Once the major semantic mismatches were fixed, the remaining work was filling
in all missing pieces: missing filters and test functions, loop extras, macros,
call blocks, etc.  Since I wanted to go to bed, I switched to Codex 5.2 and
queued up a few "continue making all tests pass if they are not passing yet"
prompts, then let it work through compaction.  I felt confident enough that the
agent could make the rest of the tests pass without guidance once it had the
basics covered.

This phase ran without supervision overnight.

## Final Cleanup

After functional convergence, I asked the agent to document internal functions
and reorganize (like moving filters to a separate file).  I also asked it to
document all functions and filters like in the Rust code base.  This was also
when I set up CI, release processes, and talked through what was created to come
up with some finalizing touches before merging.

## Parting Thoughts

There are a few things I find interesting here.

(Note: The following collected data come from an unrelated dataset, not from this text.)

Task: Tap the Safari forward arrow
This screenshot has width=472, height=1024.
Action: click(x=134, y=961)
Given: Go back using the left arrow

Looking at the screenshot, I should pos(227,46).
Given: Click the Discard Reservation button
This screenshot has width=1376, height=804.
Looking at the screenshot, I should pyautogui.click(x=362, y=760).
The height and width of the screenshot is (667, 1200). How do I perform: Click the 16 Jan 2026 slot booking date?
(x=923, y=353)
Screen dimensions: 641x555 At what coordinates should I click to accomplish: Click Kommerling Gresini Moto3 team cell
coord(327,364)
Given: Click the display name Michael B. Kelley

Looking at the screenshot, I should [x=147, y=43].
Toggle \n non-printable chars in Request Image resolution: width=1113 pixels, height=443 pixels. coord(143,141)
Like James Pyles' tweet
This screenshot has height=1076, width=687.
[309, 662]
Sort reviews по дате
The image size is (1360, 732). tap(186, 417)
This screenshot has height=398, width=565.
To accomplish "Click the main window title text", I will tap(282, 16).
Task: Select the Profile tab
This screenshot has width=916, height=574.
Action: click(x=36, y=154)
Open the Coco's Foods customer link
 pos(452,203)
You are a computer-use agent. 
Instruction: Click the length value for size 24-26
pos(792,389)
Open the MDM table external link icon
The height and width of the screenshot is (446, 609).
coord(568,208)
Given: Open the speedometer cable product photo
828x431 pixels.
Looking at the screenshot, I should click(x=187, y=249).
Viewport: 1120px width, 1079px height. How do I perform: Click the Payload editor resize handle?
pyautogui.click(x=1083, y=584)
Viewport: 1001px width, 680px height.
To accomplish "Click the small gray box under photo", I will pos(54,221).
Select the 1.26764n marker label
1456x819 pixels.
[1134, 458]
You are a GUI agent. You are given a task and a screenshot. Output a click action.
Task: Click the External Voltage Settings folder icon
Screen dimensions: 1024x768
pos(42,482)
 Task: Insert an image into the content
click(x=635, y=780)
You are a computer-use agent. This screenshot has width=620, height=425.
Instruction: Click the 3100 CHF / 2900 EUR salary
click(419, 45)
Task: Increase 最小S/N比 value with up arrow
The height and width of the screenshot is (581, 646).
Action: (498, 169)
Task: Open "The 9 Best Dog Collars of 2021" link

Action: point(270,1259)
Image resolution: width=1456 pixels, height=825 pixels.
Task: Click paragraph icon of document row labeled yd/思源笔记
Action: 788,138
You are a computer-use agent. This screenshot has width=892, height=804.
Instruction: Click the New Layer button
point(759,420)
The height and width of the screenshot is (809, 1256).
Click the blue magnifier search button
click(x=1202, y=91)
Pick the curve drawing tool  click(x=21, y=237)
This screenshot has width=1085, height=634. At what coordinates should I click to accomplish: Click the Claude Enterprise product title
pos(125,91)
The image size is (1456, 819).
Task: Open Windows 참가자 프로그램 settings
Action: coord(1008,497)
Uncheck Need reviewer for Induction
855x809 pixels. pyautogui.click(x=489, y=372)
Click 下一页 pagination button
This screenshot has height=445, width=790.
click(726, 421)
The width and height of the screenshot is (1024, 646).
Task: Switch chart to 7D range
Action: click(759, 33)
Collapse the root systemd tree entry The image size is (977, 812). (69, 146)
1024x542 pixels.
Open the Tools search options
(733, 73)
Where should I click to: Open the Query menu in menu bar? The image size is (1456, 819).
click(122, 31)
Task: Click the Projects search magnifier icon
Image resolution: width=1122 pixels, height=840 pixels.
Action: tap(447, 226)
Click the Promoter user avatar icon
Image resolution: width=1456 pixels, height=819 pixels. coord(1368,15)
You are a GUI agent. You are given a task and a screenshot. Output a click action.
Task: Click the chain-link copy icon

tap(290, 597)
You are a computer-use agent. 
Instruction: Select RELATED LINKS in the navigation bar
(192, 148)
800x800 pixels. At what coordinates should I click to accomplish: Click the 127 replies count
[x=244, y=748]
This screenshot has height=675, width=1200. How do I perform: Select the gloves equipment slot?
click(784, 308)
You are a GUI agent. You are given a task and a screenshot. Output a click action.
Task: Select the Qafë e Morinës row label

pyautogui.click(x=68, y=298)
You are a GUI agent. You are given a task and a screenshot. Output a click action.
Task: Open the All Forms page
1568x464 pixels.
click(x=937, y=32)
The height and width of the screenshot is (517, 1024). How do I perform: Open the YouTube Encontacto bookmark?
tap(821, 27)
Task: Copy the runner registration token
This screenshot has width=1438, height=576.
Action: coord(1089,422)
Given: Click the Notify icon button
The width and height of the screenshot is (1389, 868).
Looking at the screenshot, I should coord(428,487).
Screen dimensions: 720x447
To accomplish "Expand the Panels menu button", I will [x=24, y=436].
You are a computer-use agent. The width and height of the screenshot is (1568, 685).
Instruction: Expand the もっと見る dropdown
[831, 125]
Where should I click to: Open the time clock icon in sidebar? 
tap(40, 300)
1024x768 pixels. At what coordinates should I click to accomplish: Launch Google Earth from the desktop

First: these types of ports are possible now.  I know porting was already
possible for many months, but it required much more attention.  This changes some
dynamics.  I feel less like technology choices are constrained by ecosystem lock-in.
Sure, porting NumPy to Go would be a more involved undertaking, and getting it
competitive even more so (years of optimizations in there).  But still, it feels
like many more libraries can be used now.

Second: for me, the value is shifting from the code to the tests and
documentation.  A good test suite might actually be worth more than the code.
That said, this isn't an argument for keeping tests secret -- generating tests
with good coverage is also getting easier.  However, for keeping code bases in
different languages in sync, you need to agree on shared tests, otherwise
divergence is inevitable.

Lastly, there's the social dynamic.  Once, having people port your code to other
languages was something to take pride in.  It was a sign of accomplishment -- a
project was "cool enough" that someone put time into making it available
elsewhere.  With agents, it doesn't invoke the same feelings.  Will McGugan
[also called out this
change](https://bsky.app/profile/willmcgugan.bsky.social/post/3mccn3l4qdk26).

## Session Stats

Lastly, some boring stats for the main session:

- Agent run duration: ~10 hours (~3 hours supervised)
- Active human time: ~45 minutes
- Total messages: 2,698
- My prompts: 34
- Tool calls: 1,386
- Raw API token cost: $60
- Total tokens: 2.2 million
- Models: `claude-opus-4-5` and `gpt-5.2-codex` for the unattended overnight run

This did not count the adding of doc strings and smaller fixups.